Stored records:
* * *

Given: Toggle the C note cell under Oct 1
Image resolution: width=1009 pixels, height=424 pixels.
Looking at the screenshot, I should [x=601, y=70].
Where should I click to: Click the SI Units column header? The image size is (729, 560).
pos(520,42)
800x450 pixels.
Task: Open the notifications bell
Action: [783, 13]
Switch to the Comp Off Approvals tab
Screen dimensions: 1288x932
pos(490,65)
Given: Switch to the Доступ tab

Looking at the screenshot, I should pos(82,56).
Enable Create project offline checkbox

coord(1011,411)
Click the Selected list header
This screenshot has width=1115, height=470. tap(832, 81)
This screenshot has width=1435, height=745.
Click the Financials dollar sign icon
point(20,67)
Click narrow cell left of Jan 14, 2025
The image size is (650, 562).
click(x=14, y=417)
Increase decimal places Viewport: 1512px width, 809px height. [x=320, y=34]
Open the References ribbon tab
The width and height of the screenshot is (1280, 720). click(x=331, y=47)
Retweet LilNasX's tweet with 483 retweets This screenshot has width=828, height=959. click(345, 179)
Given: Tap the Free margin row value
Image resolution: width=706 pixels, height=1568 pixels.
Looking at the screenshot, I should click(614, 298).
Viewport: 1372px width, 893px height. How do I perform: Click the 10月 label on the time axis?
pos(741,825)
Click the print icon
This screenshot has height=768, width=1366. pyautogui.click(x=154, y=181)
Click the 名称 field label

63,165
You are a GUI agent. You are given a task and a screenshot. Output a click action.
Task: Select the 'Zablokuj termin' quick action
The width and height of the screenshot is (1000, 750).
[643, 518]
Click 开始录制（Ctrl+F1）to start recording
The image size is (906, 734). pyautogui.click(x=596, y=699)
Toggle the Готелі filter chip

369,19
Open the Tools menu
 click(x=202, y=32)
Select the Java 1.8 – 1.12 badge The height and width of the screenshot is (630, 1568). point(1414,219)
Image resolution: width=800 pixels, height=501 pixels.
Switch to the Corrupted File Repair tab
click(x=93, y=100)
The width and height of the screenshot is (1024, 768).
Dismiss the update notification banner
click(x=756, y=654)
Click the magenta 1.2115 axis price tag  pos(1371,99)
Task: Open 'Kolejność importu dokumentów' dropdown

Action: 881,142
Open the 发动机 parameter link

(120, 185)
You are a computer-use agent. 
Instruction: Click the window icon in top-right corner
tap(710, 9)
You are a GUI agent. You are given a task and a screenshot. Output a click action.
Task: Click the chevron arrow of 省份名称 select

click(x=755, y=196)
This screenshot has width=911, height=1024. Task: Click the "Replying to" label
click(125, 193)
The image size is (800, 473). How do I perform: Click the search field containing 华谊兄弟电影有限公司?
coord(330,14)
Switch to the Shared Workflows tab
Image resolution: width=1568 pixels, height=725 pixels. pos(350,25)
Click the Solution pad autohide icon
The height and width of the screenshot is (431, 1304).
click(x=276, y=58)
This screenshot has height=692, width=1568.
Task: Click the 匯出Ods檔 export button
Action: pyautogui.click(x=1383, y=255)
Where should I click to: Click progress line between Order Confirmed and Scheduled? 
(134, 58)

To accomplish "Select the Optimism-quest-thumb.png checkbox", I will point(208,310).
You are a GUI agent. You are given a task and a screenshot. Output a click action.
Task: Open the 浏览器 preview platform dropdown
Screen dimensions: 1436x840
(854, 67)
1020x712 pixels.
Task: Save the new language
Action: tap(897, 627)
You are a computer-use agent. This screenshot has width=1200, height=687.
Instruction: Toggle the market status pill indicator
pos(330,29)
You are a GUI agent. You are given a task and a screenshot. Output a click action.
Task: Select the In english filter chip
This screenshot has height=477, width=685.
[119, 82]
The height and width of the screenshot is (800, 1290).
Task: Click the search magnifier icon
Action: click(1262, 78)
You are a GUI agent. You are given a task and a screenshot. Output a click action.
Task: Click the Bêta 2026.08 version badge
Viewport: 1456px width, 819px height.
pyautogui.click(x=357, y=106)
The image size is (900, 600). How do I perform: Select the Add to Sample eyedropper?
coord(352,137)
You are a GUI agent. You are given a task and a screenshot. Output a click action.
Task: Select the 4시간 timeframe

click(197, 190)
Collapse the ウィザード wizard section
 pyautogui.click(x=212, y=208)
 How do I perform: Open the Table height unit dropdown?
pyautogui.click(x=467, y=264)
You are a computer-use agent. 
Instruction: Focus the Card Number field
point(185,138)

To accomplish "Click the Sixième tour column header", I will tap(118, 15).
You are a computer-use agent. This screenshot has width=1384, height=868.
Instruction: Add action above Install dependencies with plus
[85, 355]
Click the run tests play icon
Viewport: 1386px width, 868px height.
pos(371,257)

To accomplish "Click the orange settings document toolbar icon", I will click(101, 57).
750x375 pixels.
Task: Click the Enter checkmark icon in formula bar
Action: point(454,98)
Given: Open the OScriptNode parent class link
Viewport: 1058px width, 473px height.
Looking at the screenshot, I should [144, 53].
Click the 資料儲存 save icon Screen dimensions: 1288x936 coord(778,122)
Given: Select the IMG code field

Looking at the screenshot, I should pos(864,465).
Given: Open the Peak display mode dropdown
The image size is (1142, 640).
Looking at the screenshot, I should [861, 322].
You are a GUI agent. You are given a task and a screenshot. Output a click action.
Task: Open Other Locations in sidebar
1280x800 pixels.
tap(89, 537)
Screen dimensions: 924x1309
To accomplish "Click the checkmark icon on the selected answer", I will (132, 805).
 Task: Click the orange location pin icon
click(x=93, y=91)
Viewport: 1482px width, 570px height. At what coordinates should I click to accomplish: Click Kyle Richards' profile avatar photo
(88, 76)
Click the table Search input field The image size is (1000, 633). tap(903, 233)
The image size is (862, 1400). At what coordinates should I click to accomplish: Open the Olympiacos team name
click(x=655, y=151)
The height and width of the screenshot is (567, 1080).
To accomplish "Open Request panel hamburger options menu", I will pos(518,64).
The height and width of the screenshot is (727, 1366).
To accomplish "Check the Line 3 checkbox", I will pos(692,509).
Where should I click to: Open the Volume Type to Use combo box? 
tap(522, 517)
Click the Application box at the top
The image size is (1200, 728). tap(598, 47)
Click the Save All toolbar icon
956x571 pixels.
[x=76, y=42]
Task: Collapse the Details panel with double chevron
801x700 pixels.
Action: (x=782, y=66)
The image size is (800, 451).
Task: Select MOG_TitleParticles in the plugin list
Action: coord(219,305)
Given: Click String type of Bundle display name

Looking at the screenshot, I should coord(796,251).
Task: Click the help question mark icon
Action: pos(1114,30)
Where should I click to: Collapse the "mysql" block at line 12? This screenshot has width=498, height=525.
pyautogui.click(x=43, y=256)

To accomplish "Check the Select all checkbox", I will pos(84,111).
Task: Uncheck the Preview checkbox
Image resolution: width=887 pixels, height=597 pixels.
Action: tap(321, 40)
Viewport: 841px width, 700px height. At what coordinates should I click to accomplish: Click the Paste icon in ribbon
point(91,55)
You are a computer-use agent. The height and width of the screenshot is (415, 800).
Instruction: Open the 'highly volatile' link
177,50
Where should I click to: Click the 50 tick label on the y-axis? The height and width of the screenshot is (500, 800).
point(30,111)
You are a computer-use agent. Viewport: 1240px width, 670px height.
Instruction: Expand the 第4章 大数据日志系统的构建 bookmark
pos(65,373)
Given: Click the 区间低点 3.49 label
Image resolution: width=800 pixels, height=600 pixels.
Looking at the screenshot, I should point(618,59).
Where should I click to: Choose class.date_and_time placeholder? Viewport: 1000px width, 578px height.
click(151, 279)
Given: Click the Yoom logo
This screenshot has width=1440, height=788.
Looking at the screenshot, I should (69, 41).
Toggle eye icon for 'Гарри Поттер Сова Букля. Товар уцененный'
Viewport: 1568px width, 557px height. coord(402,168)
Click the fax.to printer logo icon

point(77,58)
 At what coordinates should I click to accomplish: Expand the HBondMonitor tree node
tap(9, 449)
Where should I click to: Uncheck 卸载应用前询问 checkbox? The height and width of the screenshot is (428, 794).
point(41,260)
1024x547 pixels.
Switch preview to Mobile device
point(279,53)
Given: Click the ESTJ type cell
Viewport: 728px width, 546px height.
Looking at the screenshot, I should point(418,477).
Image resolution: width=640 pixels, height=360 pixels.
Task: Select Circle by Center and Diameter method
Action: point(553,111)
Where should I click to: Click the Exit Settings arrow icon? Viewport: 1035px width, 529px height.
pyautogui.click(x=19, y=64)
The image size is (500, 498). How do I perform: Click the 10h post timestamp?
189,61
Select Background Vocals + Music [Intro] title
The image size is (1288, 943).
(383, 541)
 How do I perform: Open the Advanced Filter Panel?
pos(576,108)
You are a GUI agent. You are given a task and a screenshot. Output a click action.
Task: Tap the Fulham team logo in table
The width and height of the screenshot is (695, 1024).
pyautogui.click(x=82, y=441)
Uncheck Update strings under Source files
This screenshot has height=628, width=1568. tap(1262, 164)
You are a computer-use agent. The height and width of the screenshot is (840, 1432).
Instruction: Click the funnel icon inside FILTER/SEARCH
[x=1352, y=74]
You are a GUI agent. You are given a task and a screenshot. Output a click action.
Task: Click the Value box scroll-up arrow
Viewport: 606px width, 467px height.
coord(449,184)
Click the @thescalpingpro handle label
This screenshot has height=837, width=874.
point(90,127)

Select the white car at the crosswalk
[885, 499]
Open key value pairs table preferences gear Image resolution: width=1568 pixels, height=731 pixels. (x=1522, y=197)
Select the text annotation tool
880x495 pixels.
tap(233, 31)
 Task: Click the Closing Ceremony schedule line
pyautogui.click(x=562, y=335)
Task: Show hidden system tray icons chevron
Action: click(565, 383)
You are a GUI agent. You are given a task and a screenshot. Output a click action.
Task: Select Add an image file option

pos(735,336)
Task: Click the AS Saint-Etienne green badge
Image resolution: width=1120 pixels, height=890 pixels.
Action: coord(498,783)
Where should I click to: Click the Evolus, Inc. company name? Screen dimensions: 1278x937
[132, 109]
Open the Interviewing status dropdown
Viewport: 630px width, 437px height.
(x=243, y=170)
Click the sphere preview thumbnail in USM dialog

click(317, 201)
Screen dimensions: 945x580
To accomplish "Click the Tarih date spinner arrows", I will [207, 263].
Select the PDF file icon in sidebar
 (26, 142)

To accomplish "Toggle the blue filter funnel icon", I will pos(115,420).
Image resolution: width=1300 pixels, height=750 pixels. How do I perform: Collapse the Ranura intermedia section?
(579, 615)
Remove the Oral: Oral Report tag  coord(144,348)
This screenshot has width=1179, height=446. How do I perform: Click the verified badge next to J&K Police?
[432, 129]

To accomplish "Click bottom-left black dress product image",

* * *

[What to produce] Every line in the data that holds "computer" should be copied out.

[Task output]
You are a computer-use agent. 
You are a computer-use agent. This screenshot has width=1200, height=687.
You are a computer-use agent. 
You are a computer-use agent. This screenshot has width=1384, height=868.
You are a computer-use agent. The height and width of the screenshot is (415, 800).
You are a computer-use agent. Viewport: 1240px width, 670px height.
You are a computer-use agent. The height and width of the screenshot is (840, 1432).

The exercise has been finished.